Le tout, effectivement combiné à une vague de Covid-19 ayant durement frappé l’Asie l’hiver dernier, a conduit à un déluge d’arrêts de production et de diffusion : Coma héroïque dans un autre monde, NieR: Automata Ver.1.1a, Ayakashi Triangle, Spy Classroom… Plus d’une dizaine de séries se sont arrêtées en quelques semaines, certaines n’ayant aucune perspective de reprise avant des mois. Que vous soyez abonnés à Crunchyroll, ADN, Netflix ou Disney+, vous avez forcément vu un de vos shows préférés passer soudainement à la trappe en plein milieu de saison.

L’espoir d’une amélioration lointaine, mais possible pour les animateurs

L’équation semble pour le moment quasiment impossible à résoudre : tant que le système sera basé sur des travailleurs indépendants au salaire indécent et que la production continuera de voir son volume augmenter, la situation restera totalement dysfonctionnelle. Les comités de production cherchant à sanctuariser leurs marges, il y a assez peu à attendre de leur côté et les studios devront continuer à se débattre avec des budgets très serrés.

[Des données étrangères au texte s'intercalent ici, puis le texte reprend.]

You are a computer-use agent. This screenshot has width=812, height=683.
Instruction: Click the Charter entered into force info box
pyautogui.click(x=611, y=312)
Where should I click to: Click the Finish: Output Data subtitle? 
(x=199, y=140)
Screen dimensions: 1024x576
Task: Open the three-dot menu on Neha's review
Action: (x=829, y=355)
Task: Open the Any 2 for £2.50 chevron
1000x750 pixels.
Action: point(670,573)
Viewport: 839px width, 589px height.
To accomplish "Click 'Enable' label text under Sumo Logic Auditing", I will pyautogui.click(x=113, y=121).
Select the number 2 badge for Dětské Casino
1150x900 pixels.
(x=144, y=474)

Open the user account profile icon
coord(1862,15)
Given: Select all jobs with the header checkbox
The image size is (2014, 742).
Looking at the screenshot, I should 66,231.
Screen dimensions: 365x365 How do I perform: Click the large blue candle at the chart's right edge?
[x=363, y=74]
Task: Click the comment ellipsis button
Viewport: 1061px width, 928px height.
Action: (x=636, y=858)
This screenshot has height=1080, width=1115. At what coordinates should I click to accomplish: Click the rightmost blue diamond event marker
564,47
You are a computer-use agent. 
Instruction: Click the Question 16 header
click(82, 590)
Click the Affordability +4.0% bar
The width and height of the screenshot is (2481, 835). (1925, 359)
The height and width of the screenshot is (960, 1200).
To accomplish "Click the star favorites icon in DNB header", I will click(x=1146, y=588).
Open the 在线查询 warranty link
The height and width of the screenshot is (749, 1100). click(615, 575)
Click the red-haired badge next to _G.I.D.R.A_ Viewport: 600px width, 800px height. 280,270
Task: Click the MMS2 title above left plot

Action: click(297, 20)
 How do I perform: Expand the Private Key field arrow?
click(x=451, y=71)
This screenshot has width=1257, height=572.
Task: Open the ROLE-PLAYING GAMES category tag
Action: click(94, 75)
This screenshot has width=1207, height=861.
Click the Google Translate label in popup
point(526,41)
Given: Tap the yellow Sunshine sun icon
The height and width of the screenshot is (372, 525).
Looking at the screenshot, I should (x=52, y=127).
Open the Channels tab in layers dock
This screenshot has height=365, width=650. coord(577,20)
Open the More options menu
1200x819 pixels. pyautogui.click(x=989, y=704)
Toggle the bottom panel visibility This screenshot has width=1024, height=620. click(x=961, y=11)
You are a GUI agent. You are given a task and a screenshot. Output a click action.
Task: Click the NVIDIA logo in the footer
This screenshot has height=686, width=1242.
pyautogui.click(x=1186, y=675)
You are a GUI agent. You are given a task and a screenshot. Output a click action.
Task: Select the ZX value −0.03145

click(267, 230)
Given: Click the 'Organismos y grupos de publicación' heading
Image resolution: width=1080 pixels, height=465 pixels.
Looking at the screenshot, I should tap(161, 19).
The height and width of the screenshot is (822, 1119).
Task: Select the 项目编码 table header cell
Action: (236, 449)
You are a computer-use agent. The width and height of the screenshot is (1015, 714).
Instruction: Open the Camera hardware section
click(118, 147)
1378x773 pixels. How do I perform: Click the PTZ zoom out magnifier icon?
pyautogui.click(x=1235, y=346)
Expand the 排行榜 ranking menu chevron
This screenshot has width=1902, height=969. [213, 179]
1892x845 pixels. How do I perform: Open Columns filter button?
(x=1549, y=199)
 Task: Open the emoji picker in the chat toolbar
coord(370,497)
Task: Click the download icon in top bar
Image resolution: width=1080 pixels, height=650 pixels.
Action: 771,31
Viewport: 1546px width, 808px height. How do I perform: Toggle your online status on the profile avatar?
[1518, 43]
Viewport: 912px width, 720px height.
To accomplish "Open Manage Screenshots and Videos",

Violet Evergarden est une série intégralement produite en interne par Kyoto Animation.©Kyoto Animation / Netflix

À l’exception bien sûr de quelques studios comme Kyoto Animation, qui a internalisé la chaîne de production et dont tout le personnel est employé en CDI et formé au sein de la compagnie, ce qui explique la régularité et la qualité de leurs productions (Violet Evergarden, K-On ou le très récent anime de sport Tsurune: The Linking Shot).

Des initiatives existent néanmoins pour tenter d’améliorer le quotidien dramatique des animateurs japonais. Dès 2011, l’association japonaise Animator Supporters a commencé à alerter sur la paupérisation des métiers de la japanime et a ouvert en 2018 un internat très actif sur les réseaux sociaux permettant de loger, former et aider les juniors du métier pour les soutenir dans leur début de carrière.

De plus, grâce à la montée en puissance du télétravail et à l’arrivée de studios plus internationaux (chinois, américains, français…) sur le marché, nombre d’animateurs parviennent à compléter leurs revenus en travaillant pour des clients étrangers. Une situation qui aggrave les problèmes de recrutement des studios, mais pourrait à terme obliger les comités de productions japonais à s’aligner sur les standards de salaires internationaux et à déléguer des budgets plus cohérents à leurs prestataires.

On notera enfin les (timides) efforts du gouvernement japonais et de quelques fondations privées pour soutenir les employés de l’industrie de l’animation, en appuyant les initiatives du petit syndicat du secteur, la JaniCA. Leur plus grande réussite est sans doute le projet d’entraînement des jeunes animateurs, un programme subventionné permettant aux jeunes de faire leurs preuves.

Hachimitsu Suicide Machine est l’un des courts-métrages de jeunes animateurs soutenu par le projet d’entraînement des jeunes animateurs en 2021.©Usagi ou inc

Des initiatives qui ne pèsent pas beaucoup dans la balance, mais qui ont permis de mettre la situation dans le débat public, la question des salaires dans l’animation étant désormais l’objet de projets de loi (souvent portés par l’opposition de centre gauche, mais avançant de manière relativement transpartisane) promettant une meilleure protection des salariés.

Enfin, on note que de timides augmentations de salaire commencent tout juste à se multiplier dans les studios pour endiguer la fuite des travailleurs vers des emplois plus rémunérateurs. L’animation japonaise est très loin de la sortie de crise, mais les choses bougent. Lentement.